Un sujet crucial qui a bien entendu été abordé cette semaine, à l’occasion des Assises de la Pêche à Lorient. Nos confrères du Télégramme ont fait le point avec Patrick Cousin, directeur de la coopérative maritime de Lorient et technologiste des pêches aux Docks et entrepôts maritimes de Keroman.

 

 

Le TELEGRAMME : 80 % de la puissance consommée sur un bateau est liée au chalut et au gréement. Pourtant, ce n'est qu'assez récemment que l'innovation a commencé à porter sur les trains de pêche.

 

PATRICK COUSIN : Dans les années 80, on disposait d'une planche à dessin, d'un logiciel et d'un bassin d'essais. On n'avait pas la capacité de mesurer les tensions et tractions sur le train de pêche. Le seul objectif, c'était d'augmenter le pouvoir de capture. Tous les trois mois, on sortait de nouveaux chaluts. C'est à partir des années 2000, que les choses ont changé. Le baril de brut est passé à 30 dollars. Ça a rendu tout le monde beaucoup plus sensible aux consommations.
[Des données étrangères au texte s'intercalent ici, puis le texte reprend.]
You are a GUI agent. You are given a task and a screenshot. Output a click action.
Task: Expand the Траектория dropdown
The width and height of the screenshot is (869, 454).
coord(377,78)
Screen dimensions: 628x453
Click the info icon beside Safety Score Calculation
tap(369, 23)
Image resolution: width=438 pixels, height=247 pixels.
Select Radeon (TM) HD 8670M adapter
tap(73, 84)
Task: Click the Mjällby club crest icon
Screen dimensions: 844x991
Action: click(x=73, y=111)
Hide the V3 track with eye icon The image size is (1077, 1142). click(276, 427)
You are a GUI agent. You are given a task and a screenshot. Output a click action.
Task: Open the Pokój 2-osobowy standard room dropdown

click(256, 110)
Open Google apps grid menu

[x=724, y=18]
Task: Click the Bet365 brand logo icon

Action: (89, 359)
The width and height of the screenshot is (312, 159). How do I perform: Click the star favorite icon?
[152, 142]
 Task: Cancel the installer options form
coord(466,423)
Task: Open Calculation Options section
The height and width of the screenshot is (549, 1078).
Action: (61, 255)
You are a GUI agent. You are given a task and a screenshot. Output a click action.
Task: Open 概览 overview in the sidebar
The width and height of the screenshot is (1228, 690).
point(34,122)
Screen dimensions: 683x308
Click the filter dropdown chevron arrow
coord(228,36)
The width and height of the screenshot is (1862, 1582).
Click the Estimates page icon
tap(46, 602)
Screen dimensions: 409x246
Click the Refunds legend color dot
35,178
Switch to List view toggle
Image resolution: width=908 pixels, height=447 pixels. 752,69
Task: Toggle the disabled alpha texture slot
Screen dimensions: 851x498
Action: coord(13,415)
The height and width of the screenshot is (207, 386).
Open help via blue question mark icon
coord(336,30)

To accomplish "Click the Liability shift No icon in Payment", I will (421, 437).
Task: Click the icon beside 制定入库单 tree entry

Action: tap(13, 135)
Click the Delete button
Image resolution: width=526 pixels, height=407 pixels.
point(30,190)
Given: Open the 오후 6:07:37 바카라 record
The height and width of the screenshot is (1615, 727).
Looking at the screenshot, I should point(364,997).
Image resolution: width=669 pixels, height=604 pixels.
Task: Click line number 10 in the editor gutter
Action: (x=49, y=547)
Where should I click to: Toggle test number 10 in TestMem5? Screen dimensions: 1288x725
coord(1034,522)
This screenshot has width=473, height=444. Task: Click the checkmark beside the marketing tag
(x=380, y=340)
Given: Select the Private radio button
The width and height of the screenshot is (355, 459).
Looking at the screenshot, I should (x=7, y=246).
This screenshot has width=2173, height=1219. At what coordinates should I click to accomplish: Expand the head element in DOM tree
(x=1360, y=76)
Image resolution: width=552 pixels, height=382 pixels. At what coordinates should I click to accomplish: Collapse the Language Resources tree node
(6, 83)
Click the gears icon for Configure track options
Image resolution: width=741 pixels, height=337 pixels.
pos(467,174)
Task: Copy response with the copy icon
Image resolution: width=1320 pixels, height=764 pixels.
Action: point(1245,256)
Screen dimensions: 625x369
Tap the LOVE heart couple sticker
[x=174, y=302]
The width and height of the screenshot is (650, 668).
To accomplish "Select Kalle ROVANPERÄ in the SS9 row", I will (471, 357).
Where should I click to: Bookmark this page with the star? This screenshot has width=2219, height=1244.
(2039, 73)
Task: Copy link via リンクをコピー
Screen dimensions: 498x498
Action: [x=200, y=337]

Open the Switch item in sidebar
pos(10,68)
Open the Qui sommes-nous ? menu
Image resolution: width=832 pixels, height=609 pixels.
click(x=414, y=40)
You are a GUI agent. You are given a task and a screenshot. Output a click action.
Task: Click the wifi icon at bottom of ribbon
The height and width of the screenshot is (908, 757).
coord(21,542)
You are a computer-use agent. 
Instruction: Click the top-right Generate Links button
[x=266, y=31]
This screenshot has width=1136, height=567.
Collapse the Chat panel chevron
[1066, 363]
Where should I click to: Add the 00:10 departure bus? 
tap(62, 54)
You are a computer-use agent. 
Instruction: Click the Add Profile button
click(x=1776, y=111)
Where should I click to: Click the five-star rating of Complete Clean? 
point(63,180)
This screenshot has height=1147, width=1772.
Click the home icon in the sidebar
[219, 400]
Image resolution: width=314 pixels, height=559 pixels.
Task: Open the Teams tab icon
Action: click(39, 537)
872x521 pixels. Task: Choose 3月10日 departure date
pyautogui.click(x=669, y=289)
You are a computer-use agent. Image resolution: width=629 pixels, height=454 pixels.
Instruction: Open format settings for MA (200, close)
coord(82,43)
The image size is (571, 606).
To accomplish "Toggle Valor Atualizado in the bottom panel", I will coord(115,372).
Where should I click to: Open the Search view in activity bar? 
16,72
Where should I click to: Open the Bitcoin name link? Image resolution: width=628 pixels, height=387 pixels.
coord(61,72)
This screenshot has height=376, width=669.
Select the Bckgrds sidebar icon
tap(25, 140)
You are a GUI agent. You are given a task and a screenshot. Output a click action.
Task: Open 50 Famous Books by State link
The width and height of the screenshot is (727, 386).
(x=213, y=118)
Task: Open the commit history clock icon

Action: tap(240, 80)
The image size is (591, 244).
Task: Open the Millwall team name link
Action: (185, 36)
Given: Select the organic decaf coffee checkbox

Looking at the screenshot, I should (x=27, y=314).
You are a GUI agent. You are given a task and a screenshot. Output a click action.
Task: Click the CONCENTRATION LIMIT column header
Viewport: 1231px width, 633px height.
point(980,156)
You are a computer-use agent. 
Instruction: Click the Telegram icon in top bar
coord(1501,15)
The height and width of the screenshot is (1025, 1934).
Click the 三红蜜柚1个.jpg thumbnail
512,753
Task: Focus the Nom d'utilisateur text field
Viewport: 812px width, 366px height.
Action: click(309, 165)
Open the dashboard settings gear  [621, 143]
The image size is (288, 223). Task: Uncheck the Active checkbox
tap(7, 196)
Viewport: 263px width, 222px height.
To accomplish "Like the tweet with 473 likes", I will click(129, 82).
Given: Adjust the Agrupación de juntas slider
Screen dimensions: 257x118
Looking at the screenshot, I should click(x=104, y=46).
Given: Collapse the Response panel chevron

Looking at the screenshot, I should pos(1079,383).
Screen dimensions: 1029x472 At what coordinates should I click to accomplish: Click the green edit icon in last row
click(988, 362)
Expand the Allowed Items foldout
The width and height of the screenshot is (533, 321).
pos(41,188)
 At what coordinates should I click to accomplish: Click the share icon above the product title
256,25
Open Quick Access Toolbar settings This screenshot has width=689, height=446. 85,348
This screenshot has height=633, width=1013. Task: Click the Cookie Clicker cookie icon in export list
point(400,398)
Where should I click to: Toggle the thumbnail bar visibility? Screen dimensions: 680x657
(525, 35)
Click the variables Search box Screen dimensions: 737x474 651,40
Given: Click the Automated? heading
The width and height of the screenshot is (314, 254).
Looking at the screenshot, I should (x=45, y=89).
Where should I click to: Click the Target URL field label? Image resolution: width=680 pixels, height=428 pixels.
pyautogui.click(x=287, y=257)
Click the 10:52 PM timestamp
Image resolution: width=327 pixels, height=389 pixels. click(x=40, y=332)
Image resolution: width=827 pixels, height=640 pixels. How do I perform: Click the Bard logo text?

Et nous disposions de nouveaux outils : des logiciels de simulation dynamique et des capteurs sur les engins de pêche. A l'époque, si les chalutiers évoluaient beaucoup, on s'intéressait peu à ce qui se passait sous l'eau. Aujourd'hui, grâce à l'instrumentation, on rattrape ce retard : le patron de pêche peut analyser en temps réel ce qui se passe dans le fond et s'adapter rapidement. Donc consommer moins

 

Ce type d'instrumentation coûte relativement cher. Et ce sont de nouvelles habitudes à prendre. Quel est le pourcentage de la flottille de pêche qui en est équipé ?

 

 

Un équipement complet coûte entre 35.000 et 50.000 €. Il est amorti en deux ou trois ans. Les premiers équipés ont été les pélagiques. Les autres y viennent petit à petit. Mais il en reste énormément à équiper. C'est tout l'enjeu du projet SOIP (Service d'optimisation et d'innovation pour chalutiers), lancé en 2013 par France Filière Pêche et auquel les Docks de Keroman sont associés. L'idée est de proposer aux armements à la pêche des optimisations grâce à des simulations numériques et des essais en mer. Des simulations sont actuellement réalisées sur une cinquantaine de navires répartis sur toutes les façades maritimes. Les résultats de ces études seront largement diffusés vers l'ensemble de la flottille.

 

 

Pile à hydrogène, moteur hybride, multicoque, étrave inversée... Les projets sont très nombreux à voir le jour. Où sont les principales possibilités de progression ?

 

 

Aujourd'hui, de l'équipementier à l'électronicien en passant par le mécanicien, tout le monde s'assoit autour de la table et travaille ensemble; c'est forcément source de progrès. Il n'y aura pas de révolution en matière de train de pêche. Tout au plus peut-on faire encore évoluer les matériaux et le pilotage. A mon sens, l'avenir est dans la motorisation. Prenez l'exemple de langoustiniers lorientais, qui ont réduit de 20 % leur consommation de gazole en instrumentant leur train de pêche. Pourtant, ils ne peuvent pas réduire davantage leur vitesse... Les moteurs s'encrassent. La dernière marge de progression, c'est la réglementation. Elle est inexistante le plus souvent en ce qui concerne toutes ces innovations. Ce sont les porteurs de projets qui sont obligés de la financer au fur et à mesure de l'avancée des projets.